DIGIPACK_floyd*** CONCERTO ANNULLATO PER MALTEMPO. CI SI RIVEDE IL 9 CON ABBAZABBA ***

Si chiama Green Music Festival la rassegna di concerti ospitata dal Green Beach Bar di Viale Miramare 325/1. Si parte questo lunedì alle 21 con Rosita Kèss assieme a Richard Julian, il 9 luglio sarà la volta di AbbaZabba ed il 16 degli Academy. La cantautrice newyorkese di origini venete Rosita Kèss ha da poco realizzato il suo terzo album «F.L.O.Y.D.» in uscita quest’anno per Domino Publishing. Racconta: «Questa volta ho collaborato con il pianista Jon Cleary (Bonnie Raitt, Taj Mahal, B.B. King, Ryan Adams, Eric Burdon) e con il batterista Andrew Borger (che ha suonato su “Mule Variations” di Tom Waits). Pochi giorni rinchiusi in studio, a New Orleans, noi tre con il produttore Brad Jones (Josh Rouse, Jill Sobule). Volevo un suono più conciso e compatto, più intimo rispetto al precedente “Northern Sky” in cui ho lavorato con molti musicisti. Ero pure incinta di 4 mesi e non avevo abbastanza energia per coordinare troppe menti e personalità. Ma è andata benissimo. Cleary, che è non solo uno dei migliori pianisti al mondo ma pure un polistrumentista geniale ha “riscaldato” e dato “groove” ai brani, cantato background vocals. E Andy è semplicemente un batterista di straordinario intuito e talento. A differenza dei lavori passati, qui ho pensato meno. Pochi giorni in studio ed un’alchimia perfetta. Le canzoni hanno preso forma nel modo più naturale. Il suono pure. È la magia di New Orleans».
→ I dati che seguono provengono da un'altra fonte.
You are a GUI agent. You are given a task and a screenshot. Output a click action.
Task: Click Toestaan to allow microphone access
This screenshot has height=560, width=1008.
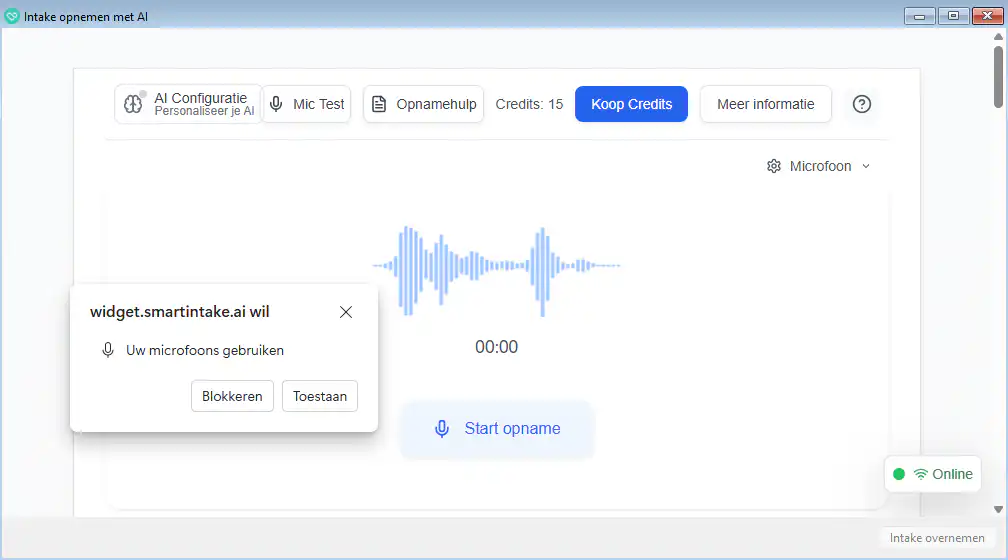[x=320, y=396]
A New York ormai da molti anni, Rosita sta suonando al fianco di musicisti come il percussionista Mauro Refosco (Red Hot Chili Peppers, Atoms For Peace, David Byrne & St. Vincent), il multistrumentista Doug Wieselman (Lou Reed, Antony & The Johnsons, Marianne Faithfull) ed il batterista Bill Dobrow (The Black Crowes). 
rosita kèssMescola folk, blues, jazz, bossanova, world music e swing. La sua carriera musicale iniziò, qualche anno fa, proprio a Trieste, dove visse per frequentare l’Università e dove registrò, alla Casa della Musica, parte del debutto discografico «Almost… me» (2007), poi completato a Berlino con la supervisione di James Kakande e Mousse T.
Nel 2011 uscì il suo secondo album, «Northern Sky» (Dauphine Records), prodotto dal marito Richard Julian (che lavora abitualmente con Norah Jones, Suzanne Vega e Bonnie Raitt) e Jesse Murphy (Brazilian Girls, John Scofield). Nel singolo, «Northern Sky», Rosita Kèss duettava con Beth Hirsch, celebre voce dei francesi Air in «Moon Safari».
Conclude: «Torno in Italia a suonare una o due volte l’anno. Ho una band straordinaria qui. (Tommaso Cappellato, Andrea Lombardini, Robero Luti). Non sono molto in contatto con la scena musicale odierna italiana. C’è molto talento che troppo spesso non trova il canale adatto per essere supportato e reso visibile. Incontro spesso nei club a NY musicisti italiani. Jovanotti c’è spesso, a supportare band sconosciute e a ricercare suoni nuovi. Amo NY, è casa e ci rimarrò ancora per diversi anni perché Richard ed io stiamo per aprire un music bar a Brooklyn ma è in Europa che voglio invecchiare».